**Selected passage**

31:12-18. In the midst of His instructions on the work to be performed, God reminded Moses that obedience is also a religious duty. The Sabbath was the sign (vv. 13, 17) of the covenant that made Israel a theocracy. It was a test of the nation’s commitment to God; failure to keep it a holy day would result in death (i.e., separation from the community which would probably result in death). This command, as stated in the Decalogue (20:8), was based on God’s resting after His work of Creation in six days (31:17). Because the nation was in a covenant relationship with Him, the people were to do as He had done. The Sabbath marked Israel out as God’s people. Observing the Sabbath showed that the Israelites were set apart (i.e., holy) to God.

**Supplied material**

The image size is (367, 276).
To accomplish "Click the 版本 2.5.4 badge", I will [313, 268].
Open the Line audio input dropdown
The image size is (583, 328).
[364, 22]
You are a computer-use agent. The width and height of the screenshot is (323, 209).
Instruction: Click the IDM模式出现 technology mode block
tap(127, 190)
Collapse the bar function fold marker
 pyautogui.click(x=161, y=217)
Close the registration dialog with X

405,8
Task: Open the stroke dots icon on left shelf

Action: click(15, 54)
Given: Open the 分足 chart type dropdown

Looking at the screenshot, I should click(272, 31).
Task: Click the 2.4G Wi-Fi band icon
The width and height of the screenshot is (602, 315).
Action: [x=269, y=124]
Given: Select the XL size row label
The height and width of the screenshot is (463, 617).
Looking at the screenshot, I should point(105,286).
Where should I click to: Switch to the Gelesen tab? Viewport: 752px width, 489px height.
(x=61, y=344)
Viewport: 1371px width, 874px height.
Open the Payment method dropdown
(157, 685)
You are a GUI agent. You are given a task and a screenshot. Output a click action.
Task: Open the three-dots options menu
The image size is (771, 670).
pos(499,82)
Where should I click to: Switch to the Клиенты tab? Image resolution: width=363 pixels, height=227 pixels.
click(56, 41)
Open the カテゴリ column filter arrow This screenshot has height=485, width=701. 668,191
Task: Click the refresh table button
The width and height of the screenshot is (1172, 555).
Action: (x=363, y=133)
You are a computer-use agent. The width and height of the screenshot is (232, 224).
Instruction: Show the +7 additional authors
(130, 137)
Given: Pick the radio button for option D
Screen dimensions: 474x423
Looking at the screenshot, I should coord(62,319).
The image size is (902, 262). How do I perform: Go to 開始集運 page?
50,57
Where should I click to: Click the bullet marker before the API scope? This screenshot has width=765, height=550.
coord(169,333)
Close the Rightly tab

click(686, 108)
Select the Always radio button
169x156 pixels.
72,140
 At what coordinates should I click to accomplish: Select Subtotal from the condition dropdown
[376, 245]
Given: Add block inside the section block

**What to do**
[a] Answer these from the commentary on Exodus 31:12-18, one answer per line:
(i) Of what was the Sabbath the sign?
(ii) Which verse of the Decalogue is cited for the Sabbath command?
(iii) What did observing the Sabbath show about the Israelites?
[b] Write the next part of the commentary on Exodus 31:12-18, picking up after its final sentence.
The lines play no part in this work.

**Answers for the tasks**
[a]
(i) The covenant that made Israel a theocracy.
(ii) 20:8.
(iii) That they were set apart (holy) to God.

[b]
Now God’s instructions to Moses given on Mount Sinai (24:12) concerning the tabernacle and its priestly ministry were complete. The Decalogue (the Ten Commandments; also called the Testimony because they testify of God’s standards), were somehow inscribed by God on two... tablets of stone. God’s finger (cf. 8:19; Deut. 9:10; Ps. 8:3; Luke 11:20) may suggest that this was God’s doing. According to Moses’ account in Deuteronomy 9:12-16 the Lord informed him that the people had become “corrupt” and “stiff-necked,” by casting an idol in the shape of a calf. Within 40 days they broke their commitment to keep what God had already commanded (Ex. 20:4).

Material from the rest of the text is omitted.